### DATA PROVIDED

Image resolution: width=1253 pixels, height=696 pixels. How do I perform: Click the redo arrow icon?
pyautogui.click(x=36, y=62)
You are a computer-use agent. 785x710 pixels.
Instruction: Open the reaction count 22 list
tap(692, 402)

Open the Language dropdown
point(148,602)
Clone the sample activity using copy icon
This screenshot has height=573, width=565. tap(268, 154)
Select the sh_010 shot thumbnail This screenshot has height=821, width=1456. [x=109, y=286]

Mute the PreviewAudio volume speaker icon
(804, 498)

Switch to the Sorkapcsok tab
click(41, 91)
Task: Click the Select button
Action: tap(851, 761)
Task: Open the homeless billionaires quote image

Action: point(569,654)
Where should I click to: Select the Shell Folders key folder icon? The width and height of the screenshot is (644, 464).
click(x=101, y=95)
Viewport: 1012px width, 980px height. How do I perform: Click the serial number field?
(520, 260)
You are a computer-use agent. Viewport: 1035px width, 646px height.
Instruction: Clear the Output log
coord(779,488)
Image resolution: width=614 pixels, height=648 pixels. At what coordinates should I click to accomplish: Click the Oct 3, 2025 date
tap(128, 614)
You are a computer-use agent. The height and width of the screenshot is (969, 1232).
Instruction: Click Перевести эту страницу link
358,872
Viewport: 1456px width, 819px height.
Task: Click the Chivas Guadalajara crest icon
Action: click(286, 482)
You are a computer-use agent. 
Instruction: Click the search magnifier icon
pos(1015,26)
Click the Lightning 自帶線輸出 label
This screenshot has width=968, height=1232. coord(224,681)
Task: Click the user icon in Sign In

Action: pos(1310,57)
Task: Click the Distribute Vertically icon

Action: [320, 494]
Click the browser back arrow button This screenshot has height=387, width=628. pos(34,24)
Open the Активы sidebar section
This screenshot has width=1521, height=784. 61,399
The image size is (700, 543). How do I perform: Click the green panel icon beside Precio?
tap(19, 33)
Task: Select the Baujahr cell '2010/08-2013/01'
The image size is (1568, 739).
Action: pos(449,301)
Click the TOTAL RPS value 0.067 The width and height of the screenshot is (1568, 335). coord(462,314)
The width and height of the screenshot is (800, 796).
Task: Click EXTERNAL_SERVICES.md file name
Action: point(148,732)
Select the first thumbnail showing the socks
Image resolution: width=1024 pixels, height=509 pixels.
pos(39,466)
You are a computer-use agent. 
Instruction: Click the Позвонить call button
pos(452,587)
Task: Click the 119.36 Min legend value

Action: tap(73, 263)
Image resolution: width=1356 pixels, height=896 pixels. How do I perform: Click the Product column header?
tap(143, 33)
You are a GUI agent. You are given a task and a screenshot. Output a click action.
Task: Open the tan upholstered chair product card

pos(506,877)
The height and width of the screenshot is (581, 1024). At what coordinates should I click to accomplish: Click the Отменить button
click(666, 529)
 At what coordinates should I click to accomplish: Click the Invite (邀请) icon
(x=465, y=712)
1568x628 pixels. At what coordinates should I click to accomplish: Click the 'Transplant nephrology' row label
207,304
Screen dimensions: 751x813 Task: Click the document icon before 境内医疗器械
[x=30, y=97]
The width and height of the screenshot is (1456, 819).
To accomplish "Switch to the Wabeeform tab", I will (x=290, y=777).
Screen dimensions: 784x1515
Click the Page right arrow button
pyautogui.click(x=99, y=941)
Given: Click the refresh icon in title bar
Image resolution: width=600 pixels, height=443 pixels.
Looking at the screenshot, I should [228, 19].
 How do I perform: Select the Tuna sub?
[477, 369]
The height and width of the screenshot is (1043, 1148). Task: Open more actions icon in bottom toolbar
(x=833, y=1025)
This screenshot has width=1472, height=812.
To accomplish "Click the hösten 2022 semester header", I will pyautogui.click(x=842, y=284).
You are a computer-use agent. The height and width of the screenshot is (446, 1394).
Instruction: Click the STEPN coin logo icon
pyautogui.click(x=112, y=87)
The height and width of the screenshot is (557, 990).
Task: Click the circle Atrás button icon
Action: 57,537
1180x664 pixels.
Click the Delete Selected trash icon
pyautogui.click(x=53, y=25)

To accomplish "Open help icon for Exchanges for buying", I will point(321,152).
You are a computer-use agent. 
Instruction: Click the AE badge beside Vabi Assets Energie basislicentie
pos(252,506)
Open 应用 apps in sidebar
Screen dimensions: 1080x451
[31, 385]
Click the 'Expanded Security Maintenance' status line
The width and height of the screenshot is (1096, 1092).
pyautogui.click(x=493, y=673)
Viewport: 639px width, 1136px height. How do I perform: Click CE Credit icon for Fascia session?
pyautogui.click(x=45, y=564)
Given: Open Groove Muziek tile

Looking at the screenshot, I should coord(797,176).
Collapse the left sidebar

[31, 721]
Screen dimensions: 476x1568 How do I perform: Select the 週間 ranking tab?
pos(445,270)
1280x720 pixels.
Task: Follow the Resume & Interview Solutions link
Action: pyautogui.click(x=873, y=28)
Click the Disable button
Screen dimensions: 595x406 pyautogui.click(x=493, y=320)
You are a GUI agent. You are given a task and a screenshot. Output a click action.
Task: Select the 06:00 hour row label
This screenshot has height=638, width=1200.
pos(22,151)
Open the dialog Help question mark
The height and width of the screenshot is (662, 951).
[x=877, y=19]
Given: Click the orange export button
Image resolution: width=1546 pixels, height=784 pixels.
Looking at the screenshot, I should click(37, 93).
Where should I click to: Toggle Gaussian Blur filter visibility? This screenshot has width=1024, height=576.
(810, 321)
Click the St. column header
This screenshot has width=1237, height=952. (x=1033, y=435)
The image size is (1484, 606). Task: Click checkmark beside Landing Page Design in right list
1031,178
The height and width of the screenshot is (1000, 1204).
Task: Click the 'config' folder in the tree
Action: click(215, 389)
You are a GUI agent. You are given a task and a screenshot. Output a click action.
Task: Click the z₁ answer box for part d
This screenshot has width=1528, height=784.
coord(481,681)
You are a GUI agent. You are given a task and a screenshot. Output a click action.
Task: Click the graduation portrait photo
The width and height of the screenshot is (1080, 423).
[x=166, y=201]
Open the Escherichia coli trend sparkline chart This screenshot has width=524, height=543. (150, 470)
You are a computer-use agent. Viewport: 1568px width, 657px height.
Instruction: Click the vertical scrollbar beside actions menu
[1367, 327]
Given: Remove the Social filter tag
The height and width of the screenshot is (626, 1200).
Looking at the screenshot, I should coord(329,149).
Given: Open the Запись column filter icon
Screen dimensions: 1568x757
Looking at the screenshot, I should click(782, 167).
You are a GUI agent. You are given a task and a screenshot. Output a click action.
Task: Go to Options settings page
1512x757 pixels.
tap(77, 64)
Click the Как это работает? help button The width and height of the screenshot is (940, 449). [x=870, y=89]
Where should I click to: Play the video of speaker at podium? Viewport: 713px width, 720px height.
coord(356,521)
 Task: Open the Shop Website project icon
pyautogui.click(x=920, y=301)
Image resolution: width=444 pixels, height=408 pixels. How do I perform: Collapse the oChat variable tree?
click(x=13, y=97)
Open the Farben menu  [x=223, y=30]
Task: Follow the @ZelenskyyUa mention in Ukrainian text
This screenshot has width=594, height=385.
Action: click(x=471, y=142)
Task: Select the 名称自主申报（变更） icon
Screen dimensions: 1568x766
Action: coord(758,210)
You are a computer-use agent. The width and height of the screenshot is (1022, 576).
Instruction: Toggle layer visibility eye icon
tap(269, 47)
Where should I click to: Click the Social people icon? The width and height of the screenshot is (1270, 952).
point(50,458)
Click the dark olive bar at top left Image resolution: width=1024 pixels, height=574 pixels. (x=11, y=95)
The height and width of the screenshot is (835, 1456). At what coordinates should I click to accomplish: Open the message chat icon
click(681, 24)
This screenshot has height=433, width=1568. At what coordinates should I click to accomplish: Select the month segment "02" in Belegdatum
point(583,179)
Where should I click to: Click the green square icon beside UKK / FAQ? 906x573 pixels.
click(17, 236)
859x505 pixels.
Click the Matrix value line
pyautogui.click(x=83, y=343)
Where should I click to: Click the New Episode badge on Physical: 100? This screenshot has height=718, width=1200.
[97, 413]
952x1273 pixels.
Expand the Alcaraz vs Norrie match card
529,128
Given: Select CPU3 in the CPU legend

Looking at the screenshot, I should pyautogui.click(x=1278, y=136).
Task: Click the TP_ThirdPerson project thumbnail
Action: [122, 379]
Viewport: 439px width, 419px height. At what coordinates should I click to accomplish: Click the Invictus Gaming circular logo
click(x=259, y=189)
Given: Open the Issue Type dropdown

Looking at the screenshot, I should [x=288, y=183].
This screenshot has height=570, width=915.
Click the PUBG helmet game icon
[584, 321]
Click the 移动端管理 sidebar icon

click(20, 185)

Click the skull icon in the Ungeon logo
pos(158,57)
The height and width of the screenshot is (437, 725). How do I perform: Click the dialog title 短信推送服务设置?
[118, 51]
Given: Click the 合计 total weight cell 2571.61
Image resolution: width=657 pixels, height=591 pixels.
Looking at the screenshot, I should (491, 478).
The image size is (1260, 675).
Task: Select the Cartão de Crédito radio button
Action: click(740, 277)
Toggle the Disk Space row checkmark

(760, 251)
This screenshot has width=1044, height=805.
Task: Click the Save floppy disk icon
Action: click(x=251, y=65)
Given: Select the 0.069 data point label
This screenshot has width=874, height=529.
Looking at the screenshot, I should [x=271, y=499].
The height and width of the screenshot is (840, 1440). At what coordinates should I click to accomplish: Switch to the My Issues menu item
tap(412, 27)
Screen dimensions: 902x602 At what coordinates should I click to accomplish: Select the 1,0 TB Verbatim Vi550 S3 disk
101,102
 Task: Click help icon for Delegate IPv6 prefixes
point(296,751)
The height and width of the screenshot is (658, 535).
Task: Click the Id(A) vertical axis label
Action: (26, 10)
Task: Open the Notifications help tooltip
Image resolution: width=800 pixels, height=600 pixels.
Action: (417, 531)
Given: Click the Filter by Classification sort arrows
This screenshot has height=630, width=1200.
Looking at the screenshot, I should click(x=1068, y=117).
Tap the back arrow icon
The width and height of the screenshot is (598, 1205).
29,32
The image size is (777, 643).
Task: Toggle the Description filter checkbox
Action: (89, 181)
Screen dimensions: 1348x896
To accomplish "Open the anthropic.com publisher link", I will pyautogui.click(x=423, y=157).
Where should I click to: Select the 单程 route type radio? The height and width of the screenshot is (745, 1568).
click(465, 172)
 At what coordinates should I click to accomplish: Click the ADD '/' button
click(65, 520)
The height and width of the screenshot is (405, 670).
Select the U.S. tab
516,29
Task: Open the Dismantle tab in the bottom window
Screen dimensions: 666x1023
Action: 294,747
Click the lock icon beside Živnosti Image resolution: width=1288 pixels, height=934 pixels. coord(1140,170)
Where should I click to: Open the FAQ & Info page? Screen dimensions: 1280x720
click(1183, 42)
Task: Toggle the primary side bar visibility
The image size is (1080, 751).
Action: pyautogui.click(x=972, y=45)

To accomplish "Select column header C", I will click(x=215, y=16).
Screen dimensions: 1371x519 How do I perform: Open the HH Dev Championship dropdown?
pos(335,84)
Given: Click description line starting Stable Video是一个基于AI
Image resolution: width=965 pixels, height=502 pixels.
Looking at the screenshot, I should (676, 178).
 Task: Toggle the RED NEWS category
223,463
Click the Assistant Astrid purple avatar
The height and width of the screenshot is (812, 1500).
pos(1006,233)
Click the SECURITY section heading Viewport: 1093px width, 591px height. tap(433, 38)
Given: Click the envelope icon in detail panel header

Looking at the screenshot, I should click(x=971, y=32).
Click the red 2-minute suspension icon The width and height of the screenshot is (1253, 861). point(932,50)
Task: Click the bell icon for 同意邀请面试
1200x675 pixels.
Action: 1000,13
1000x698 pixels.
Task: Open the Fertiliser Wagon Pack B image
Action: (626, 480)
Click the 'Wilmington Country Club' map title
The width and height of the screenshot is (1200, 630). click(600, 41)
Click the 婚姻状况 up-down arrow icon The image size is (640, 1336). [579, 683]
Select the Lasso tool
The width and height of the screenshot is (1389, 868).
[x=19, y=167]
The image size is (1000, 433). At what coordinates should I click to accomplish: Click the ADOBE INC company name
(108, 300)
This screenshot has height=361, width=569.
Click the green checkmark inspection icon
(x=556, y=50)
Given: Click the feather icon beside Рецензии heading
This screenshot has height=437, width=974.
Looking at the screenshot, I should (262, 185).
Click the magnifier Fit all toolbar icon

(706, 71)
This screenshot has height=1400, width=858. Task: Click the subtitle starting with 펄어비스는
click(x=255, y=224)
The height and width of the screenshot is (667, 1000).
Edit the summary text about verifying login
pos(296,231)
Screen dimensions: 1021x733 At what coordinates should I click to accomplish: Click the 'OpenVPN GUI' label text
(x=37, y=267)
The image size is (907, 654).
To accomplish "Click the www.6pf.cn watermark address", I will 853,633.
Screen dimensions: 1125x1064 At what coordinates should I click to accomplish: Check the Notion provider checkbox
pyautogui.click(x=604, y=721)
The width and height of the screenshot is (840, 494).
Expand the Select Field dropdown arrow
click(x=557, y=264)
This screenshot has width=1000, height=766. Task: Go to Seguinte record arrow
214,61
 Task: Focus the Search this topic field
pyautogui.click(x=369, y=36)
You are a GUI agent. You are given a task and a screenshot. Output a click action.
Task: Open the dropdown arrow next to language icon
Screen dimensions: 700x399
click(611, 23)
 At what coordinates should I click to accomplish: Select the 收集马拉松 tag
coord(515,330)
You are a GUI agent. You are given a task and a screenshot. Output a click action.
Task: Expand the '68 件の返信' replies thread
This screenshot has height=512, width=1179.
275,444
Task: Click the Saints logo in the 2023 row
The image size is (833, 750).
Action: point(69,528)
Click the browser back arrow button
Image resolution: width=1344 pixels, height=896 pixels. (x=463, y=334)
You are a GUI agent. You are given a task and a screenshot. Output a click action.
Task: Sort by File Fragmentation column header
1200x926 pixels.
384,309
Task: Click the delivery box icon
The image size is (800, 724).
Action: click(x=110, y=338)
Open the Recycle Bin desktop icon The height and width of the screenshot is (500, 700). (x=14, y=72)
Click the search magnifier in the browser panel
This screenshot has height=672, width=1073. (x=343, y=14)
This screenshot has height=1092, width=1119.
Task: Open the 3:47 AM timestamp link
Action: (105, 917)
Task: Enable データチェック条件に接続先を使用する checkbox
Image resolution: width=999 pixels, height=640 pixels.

######

#### EXERCISE DESCRIPTION
The lines above starting at the one that contains "The image size is (800, 724)." and ending at the one that contains "Task: Enable データチェック条件に接続先を使用する checkbox" must be transcribed exactly, and no other lines may appear.

#### SOLUTION
The image size is (800, 724).
Action: click(x=110, y=338)
Open the Recycle Bin desktop icon The height and width of the screenshot is (500, 700). (x=14, y=72)
Click the search magnifier in the browser panel
This screenshot has height=672, width=1073. (x=343, y=14)
This screenshot has height=1092, width=1119.
Task: Open the 3:47 AM timestamp link
Action: (105, 917)
Task: Enable データチェック条件に接続先を使用する checkbox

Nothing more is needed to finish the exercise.